Reading passage |
Date last modified: 2011/02/17 \\
Contributors: Michael Duda

\section{Requirement: General date/time tracking}

The most fundamental requirement for the new MPAS time management system is the ability to track the current date/time through the course of a model simulation.

\subsection{Set the starting and ending date/time}

Recognizing that there is always a finite amount of wallclock time that can be devoted to any simulation, it follows that every simulation is associated with a starting and ending \emph{simulation} date/time. The MPAS time manager is required to maintain these two points explicitly, since their relation to the current simulation time determines whether a simulation has completed or not. In the case of `cycled' simulations, which in principle could be extended indefinitely given an infinite amount of computer time, the ending date/time represents the end of the simulation cycle currently being run. It must be possible for the user to reset the starting or ending time at any point during the model simulation. 

\subsection{Determine whether the starting or ending time has been reached}

Determining whether the ending time has been reached or exceeded is a requirement for knowing when integration should stop in MPAS. For integration backward in time, the same requirement holds, except the role of the ending time is fulfilled by the starting time.

\subsection{Set the default time increment}

An MPAS simulation generally makes use of a fixed, default time step length, and the time manager must be able to record this time step so that the date/time can be incremented without the need to specify the increment explicitly each time step. It must also be possible for the user to reset the default time step at any point during the model simulation.

\subsection{Advance the date/time by an arbitrary time increment}

In future, we may like to implement the ability in MPAS to vary the time step over the course of a simulation, according to criteria such as the maximum Courant number in the previous time step; therefore, the time manager must be able to advance the date/time by an arbitrary time increment in addition to incrementing by the default time step.

\subsection{Handle both forward and backward time increments}

The ability to `advance' the date/time by a negative time increment --- that is, to step backward through time --- may be useful for further model development. For example, the addition of a digital filtering initialization scheme would require the ability to integrate both forward and backward in time, and, therefore, to increment the date/time with both positive and negative increments. The MPAS time manager must support both forward and backward increments.

\subsection{Perform time computation with no round-off using exact arithmetic}

The ability of the time manager to track time using exact arithmetic is necessary so that, for example, events take place at the proper time, and not at the time step before or after due to rounding errors in the date/time computation.

Data provided |
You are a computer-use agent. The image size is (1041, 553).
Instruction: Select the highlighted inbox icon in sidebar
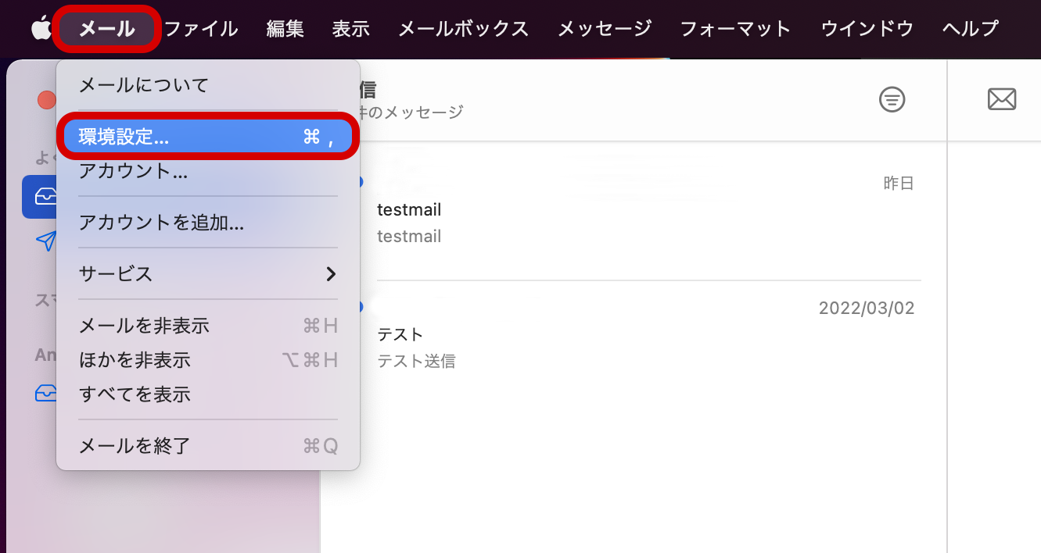[x=44, y=197]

Written task |
Transcribe the passage of the MPAS time management requirements text above between "The most fundamental" and "a model simulation.", inclusive.

Finished exercise |
The most fundamental requirement for the new MPAS time management system is the ability to track the current date/time through the course of a model simulation.